I wasn't talking about labels. What I was attempting to express is actually quite simple. Spirituality is an integral part of my life. And yet it takes courage to be honest about that, these days. In some ways, if I look back honestly, it's always been important, or at least my curiosity about it. But I'm not looking back right now. I'm talking about Now. In this moment Now, it's important. It has made every bit of difference in my day to day life and gives me astonishing peace. Am I always at peace? Of course not. But when I compare the peace of my life now to the more worrisome self I used to be (yes, I still do worry sometimes), it makes a huge difference.
And it's not only that. We need to be more open about Spirituality. I used to be able to do it in the discussion forums - I could write reams and reams and reams of Spiritual material in those days - under a pseudonym. And I suppose I had my radio show (which, oddly, I almost forgot about), but it kind of got afield of what I had intended originally. It was thought to be one of the best independent spiritual podcasts around, and it's not over yet. But I found I tended to "agree" too much when I would have preferred a lively discussion. Not always, but too often. It was never intended to be an infomercial, yet sometimes it felt that way.

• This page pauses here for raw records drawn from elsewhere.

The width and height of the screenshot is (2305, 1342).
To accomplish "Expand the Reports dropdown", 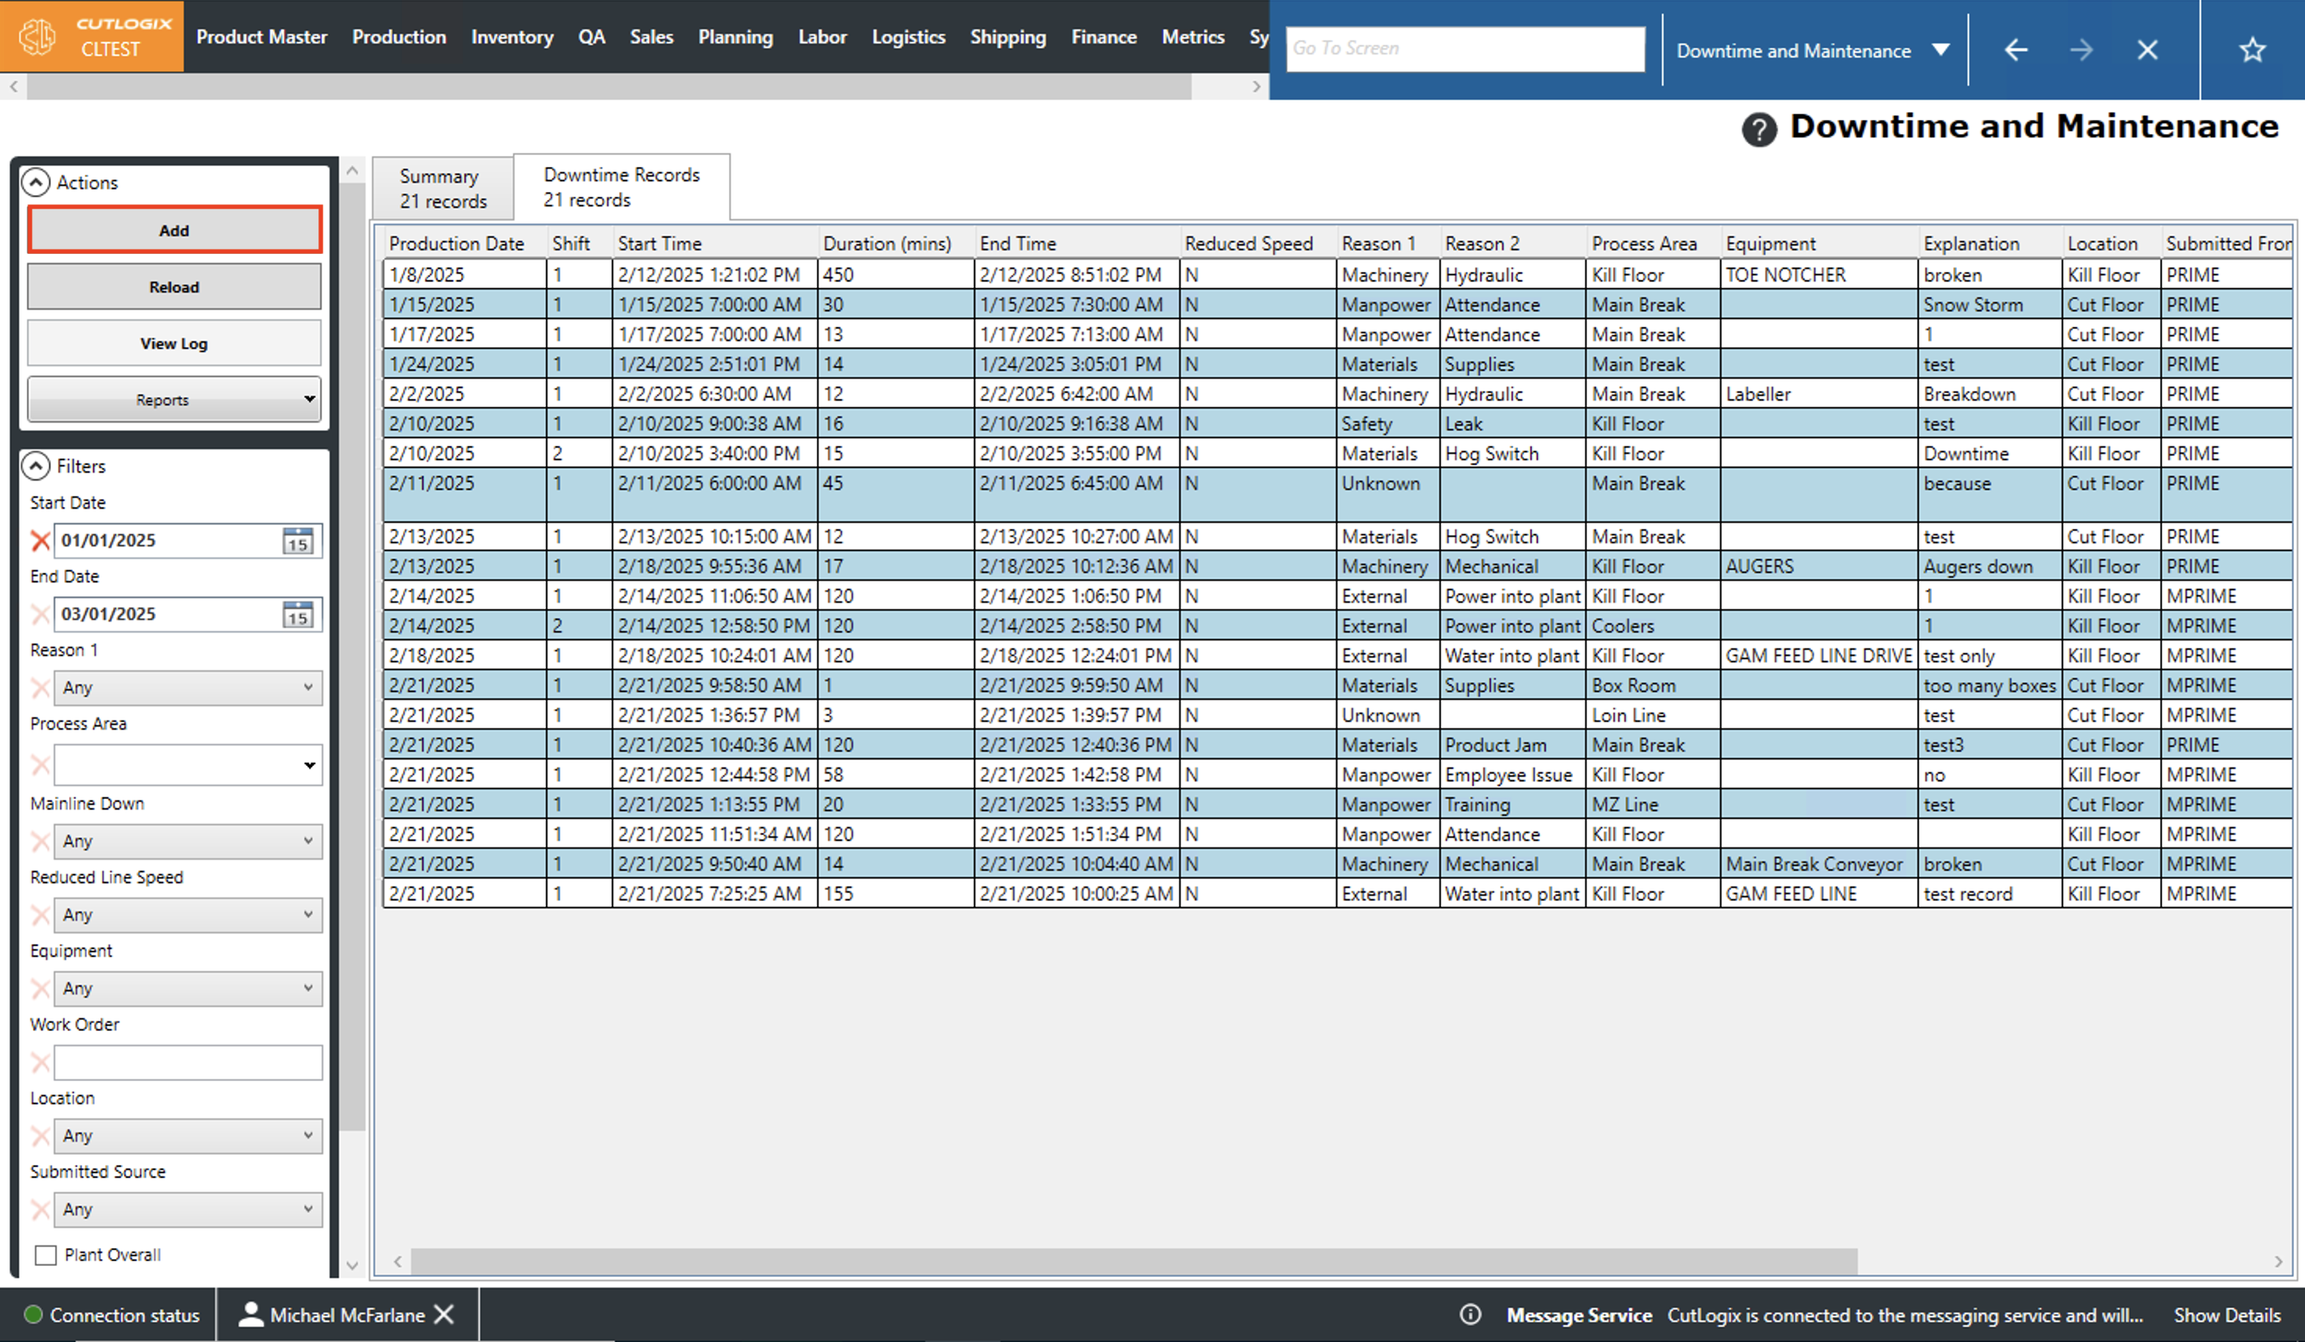I will pos(174,399).
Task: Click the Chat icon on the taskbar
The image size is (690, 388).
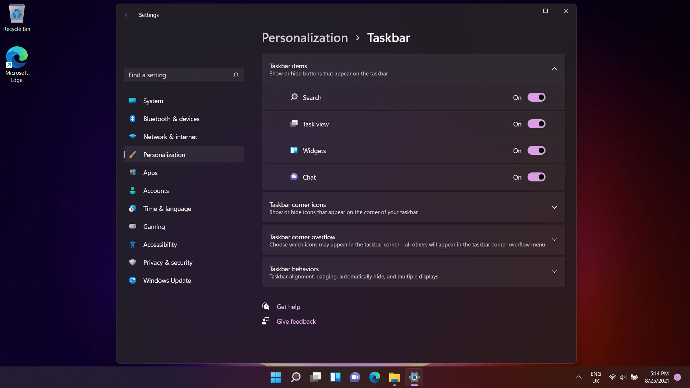Action: point(355,377)
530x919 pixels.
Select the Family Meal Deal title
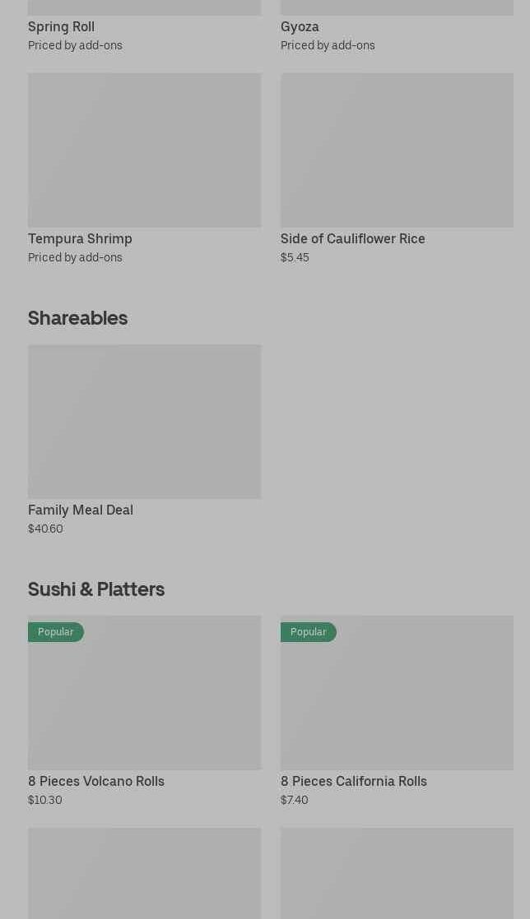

Spiritual courage expresses itself openly. Perhaps I diminish it by suggesting it is necessarily dogmatic, that there would be anything to "agree" about at all, if we are talking about an experience of peace. It's not just an experience of peace. It's an experience of feeling very Loved. Divine Love is like that. Omnipresent Love is like that. People often feel awkward talking about such things. Heck, I used to call in on national radio and openly express these things. Do I really feel I'm not courageous?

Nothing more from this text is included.